- Exercise requirements -
Repeat only the lines below from the one containing "Where should I click to: Click" through the one containing "Refresh the page tree", inclusive, exactly as written.

### Source material

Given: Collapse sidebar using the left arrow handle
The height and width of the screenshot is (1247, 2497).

######
### Source material

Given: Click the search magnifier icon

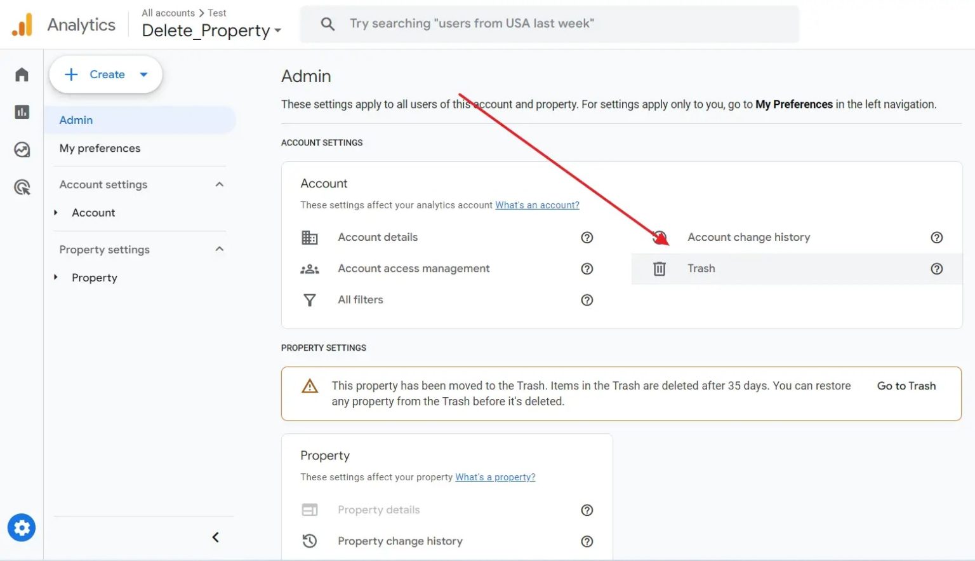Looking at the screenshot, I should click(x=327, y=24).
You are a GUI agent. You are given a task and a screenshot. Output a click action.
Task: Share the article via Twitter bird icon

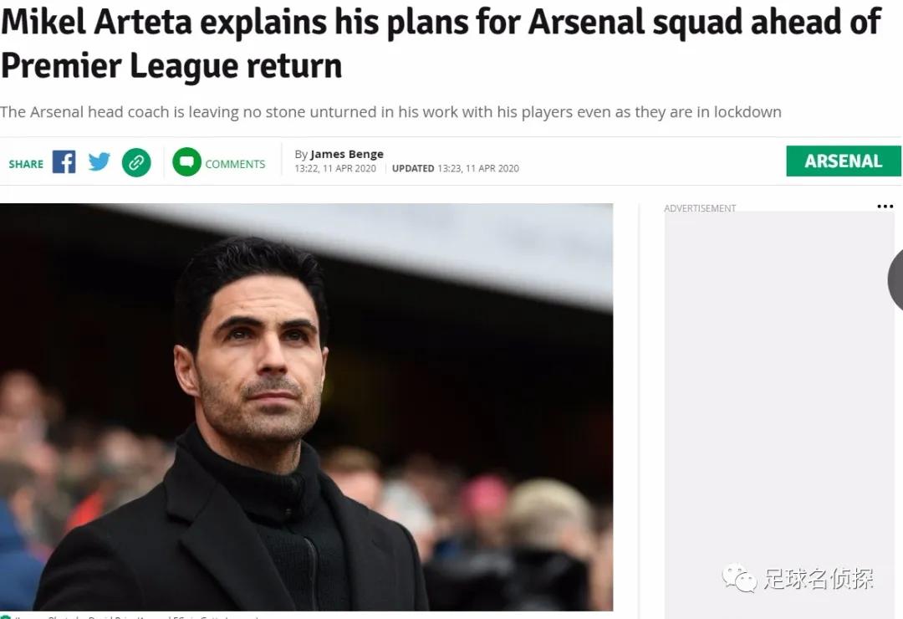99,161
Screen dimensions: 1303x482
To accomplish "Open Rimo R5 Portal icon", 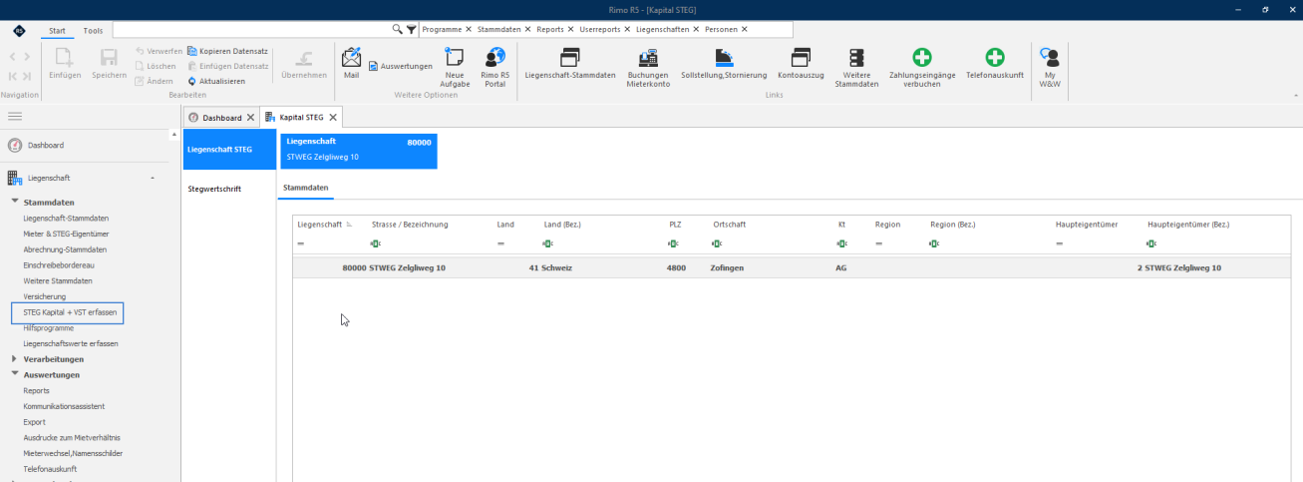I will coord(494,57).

######
### Source material

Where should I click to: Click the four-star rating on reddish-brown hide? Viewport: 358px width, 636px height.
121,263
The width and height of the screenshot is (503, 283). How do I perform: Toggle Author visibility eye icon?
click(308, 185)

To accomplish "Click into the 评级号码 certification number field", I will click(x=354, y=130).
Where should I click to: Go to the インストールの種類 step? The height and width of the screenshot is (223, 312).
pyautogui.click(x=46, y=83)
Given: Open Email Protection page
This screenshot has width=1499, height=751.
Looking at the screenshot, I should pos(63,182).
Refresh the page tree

######

- Finished exercise -
Where should I click to: Click the four-star rating on reddish-brown hide? Viewport: 358px width, 636px height.
121,263
The width and height of the screenshot is (503, 283). How do I perform: Toggle Author visibility eye icon?
click(308, 185)

To accomplish "Click into the 评级号码 certification number field", I will click(x=354, y=130).
Where should I click to: Go to the インストールの種類 step? The height and width of the screenshot is (223, 312).
pyautogui.click(x=46, y=83)
Given: Open Email Protection page
This screenshot has width=1499, height=751.
Looking at the screenshot, I should pos(63,182).
Refresh the page tree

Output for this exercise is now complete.